Feeling better when he emerged, he decided to find his wife and son.

They were, as Yoshiko had said, in the boy’s room, kneeling over some papers and busy with brush and ink.

This brought back memories of Noami’s lessons and momentarily nauseated him. He grabbed hold of the open doorway. Tamako looked up.

“Akitada!” She was on her feet and, flinging her silk skirts aside, rushed to him to put her arms around his waist.

“A fine greeting for your husband, madam,” he teased. “Have you been taking lessons in the Willow Quarter?”

She immediately dropped her arms and flushed scarlet. Bowing primly, she said, “Forgive my immodesty, please. I thought you were going to fall and… and …”

Akitada reached out and pulled her into his arms, burying his face in her soft, sweet-smelling hair. “You may take me into your arms anytime, my wife,” he murmured.

“I have missed you,” she whispered.

Feeling her pliant body press against his, he took a ragged breath and reached for her sash.

Yoshiko appeared in the corridor, carrying a small footed tray with a steaming bowl on it. “Oh,” she cried, “so here you are. You should not have tried to get up so soon after having been in a fever for a whole week.”

Akitada released his wife reluctantly. “A week?” he asked, flabbergasted.

The women nodded and half pushed, half drew him into the room to sit on a pillow.
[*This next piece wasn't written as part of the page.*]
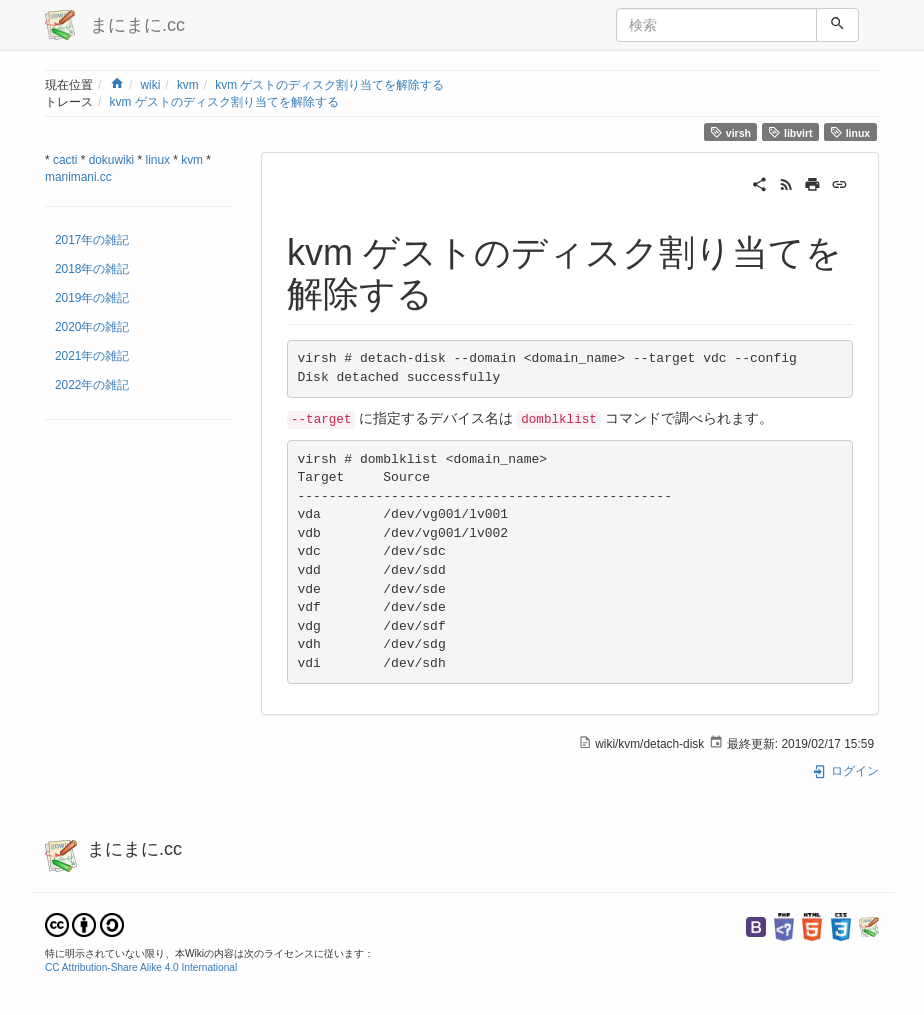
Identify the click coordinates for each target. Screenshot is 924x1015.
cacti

Wrapping him into Yori’s quilts, they made him eat his gruel. He smiled at Yori between sips, wondering why the boy was so quiet. He tried to talk to him, to ask questions about what had happened, but the women would not permit it until he had emptied the bowl.

The boy sat wide-eyed, watching his father finish. Then he held up a sheet of paper. It bore the wobbly and smudged character for “A Thousand Years.”

A New Year’s wish. Of course, it was almost that time. Akitada nodded and smiled. “A remarkably fine sign, and very appropriate.”

“Do you really like it, Father?” Yori whispered, perhaps out of respect for his father’s condition. “It’s Chinese for having a long life and good fortune in the coming year. Mother showed me how to write it.”

Tamako read and wrote Chinese because her father, a professor at the Imperial University, had taught her as if she had been a son.

Putting the empty bowl aside, Akitada asked, “Do you remember the night at the painter’s house?”

Yori nodded. “You sent me home, but I got lost. I asked a man to show me the way. I said, ‘Take me to the Sugawara mansion!’ He was quite rude and laughed at me, so I stomped on his foot and told him I would have him beaten if he did not obey instantly. He grabbed me by the arm and shook me, saying he would wring my neck like a chicken, but a huge giant appeared and snatched me away. The giant was bigger than Genba, but very dirty. He took me to his hut and gave me soup. He did not laugh when I told him to take me home, but he was not terribly polite and he did not obey me. I went to sleep then.”